### TO DO
Read the listing below and tally the lines that contain "computer"; the reply is that tally only.

### EXERCISE MATERIAL
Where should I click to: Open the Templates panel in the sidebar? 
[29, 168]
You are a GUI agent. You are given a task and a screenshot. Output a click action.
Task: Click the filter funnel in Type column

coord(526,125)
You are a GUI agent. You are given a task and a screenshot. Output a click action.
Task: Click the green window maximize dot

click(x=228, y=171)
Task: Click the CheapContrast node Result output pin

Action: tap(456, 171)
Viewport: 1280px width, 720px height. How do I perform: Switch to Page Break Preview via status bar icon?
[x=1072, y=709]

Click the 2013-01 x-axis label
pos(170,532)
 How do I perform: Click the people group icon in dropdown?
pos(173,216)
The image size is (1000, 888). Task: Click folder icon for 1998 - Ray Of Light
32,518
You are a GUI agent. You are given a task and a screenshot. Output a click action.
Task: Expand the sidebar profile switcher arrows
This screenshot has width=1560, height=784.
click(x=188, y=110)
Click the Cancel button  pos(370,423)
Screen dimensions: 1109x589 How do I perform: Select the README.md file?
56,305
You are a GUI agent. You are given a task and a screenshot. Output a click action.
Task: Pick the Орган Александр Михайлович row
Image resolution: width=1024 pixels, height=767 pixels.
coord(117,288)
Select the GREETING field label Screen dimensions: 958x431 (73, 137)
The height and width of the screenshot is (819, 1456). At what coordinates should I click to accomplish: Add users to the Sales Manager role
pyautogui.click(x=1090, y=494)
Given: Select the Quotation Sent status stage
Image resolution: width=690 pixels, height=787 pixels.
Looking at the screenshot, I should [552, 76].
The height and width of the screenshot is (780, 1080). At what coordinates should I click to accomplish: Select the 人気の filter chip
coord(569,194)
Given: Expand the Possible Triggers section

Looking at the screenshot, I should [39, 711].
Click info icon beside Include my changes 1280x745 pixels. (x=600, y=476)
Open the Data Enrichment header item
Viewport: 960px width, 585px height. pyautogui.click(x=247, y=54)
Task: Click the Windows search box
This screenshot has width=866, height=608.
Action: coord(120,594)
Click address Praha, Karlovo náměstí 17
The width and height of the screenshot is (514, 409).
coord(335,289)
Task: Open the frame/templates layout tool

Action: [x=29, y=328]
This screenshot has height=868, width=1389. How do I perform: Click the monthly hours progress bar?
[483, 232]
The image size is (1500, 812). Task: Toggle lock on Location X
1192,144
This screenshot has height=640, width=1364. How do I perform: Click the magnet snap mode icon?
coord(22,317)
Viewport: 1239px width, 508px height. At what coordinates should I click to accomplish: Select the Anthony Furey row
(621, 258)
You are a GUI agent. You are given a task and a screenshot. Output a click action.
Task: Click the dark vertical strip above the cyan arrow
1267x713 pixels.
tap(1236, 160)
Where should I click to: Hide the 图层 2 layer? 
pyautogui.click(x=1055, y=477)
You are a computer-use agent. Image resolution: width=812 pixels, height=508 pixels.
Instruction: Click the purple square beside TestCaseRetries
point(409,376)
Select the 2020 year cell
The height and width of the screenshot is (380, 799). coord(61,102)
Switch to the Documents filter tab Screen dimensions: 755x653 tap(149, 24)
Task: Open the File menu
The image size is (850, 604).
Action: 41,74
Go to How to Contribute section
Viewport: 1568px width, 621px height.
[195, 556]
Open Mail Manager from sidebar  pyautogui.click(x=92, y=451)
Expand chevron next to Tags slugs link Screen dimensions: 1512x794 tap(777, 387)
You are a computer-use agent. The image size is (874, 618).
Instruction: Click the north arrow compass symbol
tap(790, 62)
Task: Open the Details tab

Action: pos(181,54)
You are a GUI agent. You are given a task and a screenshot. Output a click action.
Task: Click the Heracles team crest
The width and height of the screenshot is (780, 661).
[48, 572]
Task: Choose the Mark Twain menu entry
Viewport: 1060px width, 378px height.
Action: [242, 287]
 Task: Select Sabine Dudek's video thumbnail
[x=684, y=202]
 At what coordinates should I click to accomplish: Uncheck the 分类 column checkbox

### PROBLEM SOLUTION
2